I know that these pictures are not very good I took them with my phone and I will try to get some better ones this weekend. I found this plant growing in a gravel bank not far from my hives and this thing was just covered with bees. There was goldenrod all around but they wouldn't touch it. The plant was about 7 feet tall and must have had two or three hundred bees on it.


----------



## papa bear (Nov 1, 2005)

hey jeff, if this is the same thing i have been trying to figure out now for a couple of years. and i hope some of you guys will correct me if i am wrong. in the audubon feild guide gives it as japanese bamboo, or knotweed 
http://www.invasive.org/search/action.cfm?q=japanese bamboo
this site gives it as an invasive plant














[/URL]


----------



## jeff123fish (Jul 3, 2007)

Wow your pictures were alot more helpful than mine. Any idea if it is a good nectar/pollen producer?



-Jeff


----------



## JPK (May 24, 2008)

A neighbor who's father kept bees years ago told me its called it Bee Bush.

I wonder what the real name is of this plant.

We have a good bit of it up here and the bees do in fact love it.


----------



## papa bear (Nov 1, 2005)

those pics are from the web site http://www.invasive.org/. good site


jpk could this be the same plant just another name.


----------



## honeyman46408 (Feb 14, 2003)

it is a good nectar/pollen producer, and the honey is verry dark jsut ask the "powernapper"

The bees will return to the hive looking like they have been rolled in powderd sugar


----------



## bleta12 (Feb 28, 2007)

It is Japanese knot weed or bamboo and this year the weather in Northeast is very good so the bees are visiting these plants a lot, the honey is dark and has very nice flavor. 
It is an invasive plant like purple loose strife.

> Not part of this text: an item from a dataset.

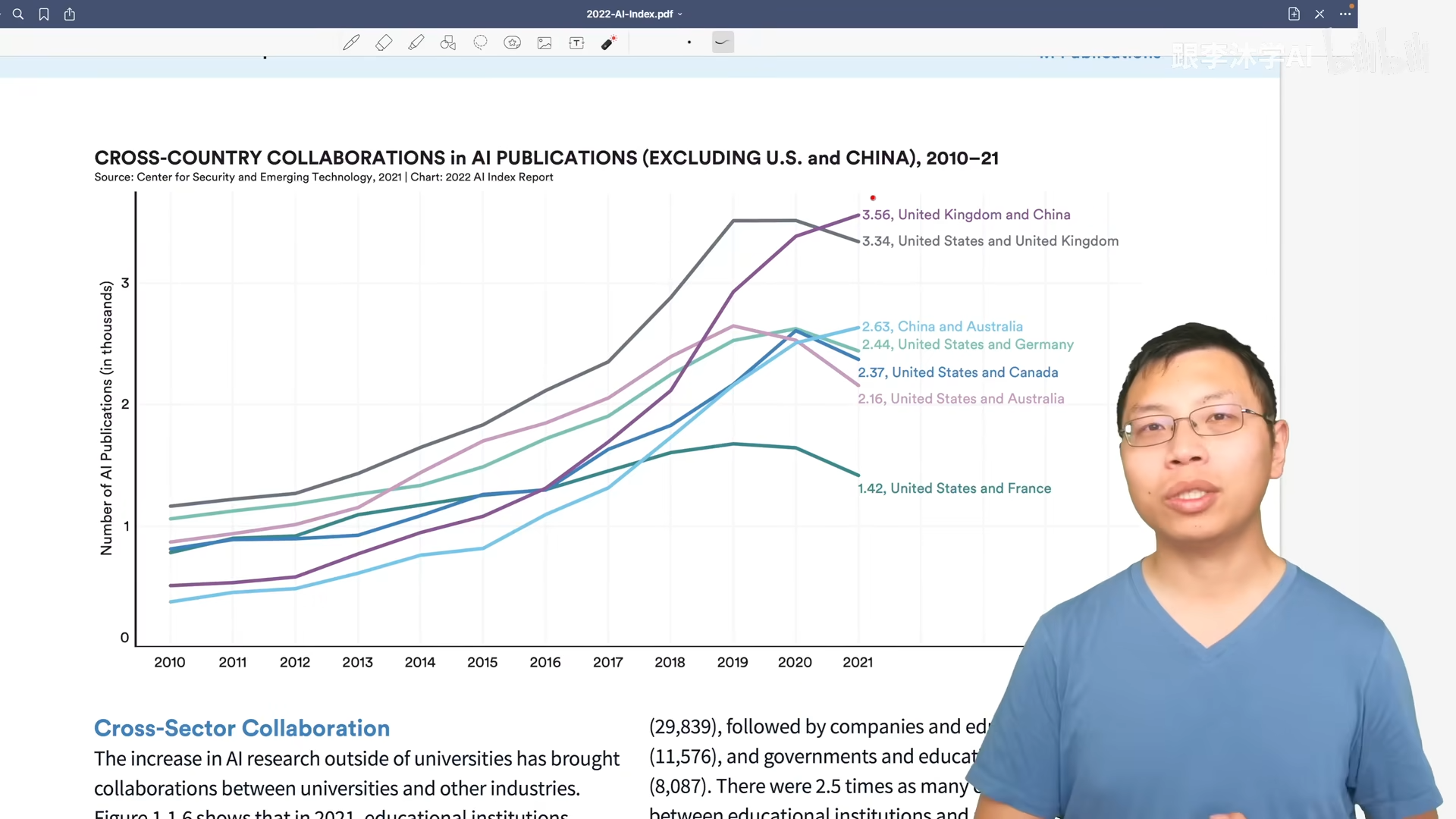Click the Insert Image tool
This screenshot has height=819, width=1456.
[x=544, y=42]
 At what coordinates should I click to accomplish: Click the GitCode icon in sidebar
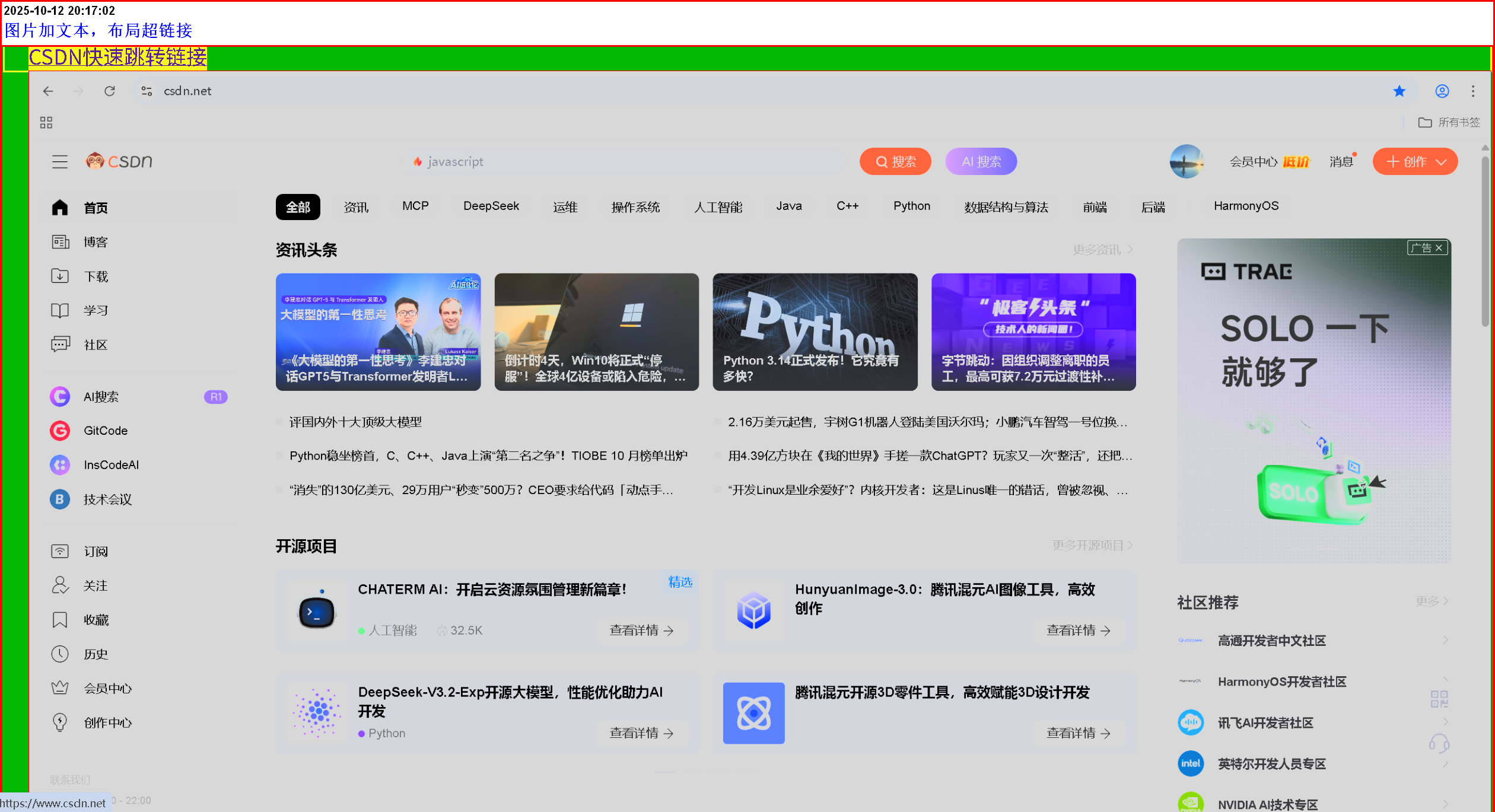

Being invasive myself I love them both.

Gilman


----------



## TwT (Aug 5, 2004)

yup, its japanese knotweed, look here

http://en.wikipedia.org/wiki/Japanese_knotweed

Quote from site



> Japanese knotweed flowers are valued by some beekeepers as an important source of nectar for honeybees, at a time of year when little else is flowering. Japanese knotweed yields a monofloral honey, usually called bamboo honey by northeastern U.S. beekeepers, like a mild-flavored version of buckwheat honey (a related plant also in the Polygonaceae).


----------



## Michael Palmer (Dec 29, 2006)

bleta12 said:


> Being invasive myself I love them both.Gilman


Invasives are a good thing, eh, Gilman. Doesn't it seem that most of the invasives we have are good honey plants?

Tartarian Honeysuckle, Buckthorn, Purple Loosetrife, Bamboo...


----------



## Jack Grimshaw (Feb 10, 2001)

I like to see my bees foraging on Knotweed and there is good demand for the honey but I would NEVER plant it. It is the devil to eradicate


----------



## Shrtcke (Mar 14, 2008)

I did a little research myself online. There is quite a bit of it in the neighbors back yard and in other places in the area. I never knew what it was. It was covered in honeybees. I agree that it is knotweed. This year in my area the locust blossoms were sparse as was the milk weed. We were worried about our honey crop. But they are putting it away and we got a little sample while inspecting supers. Good stuff.


----------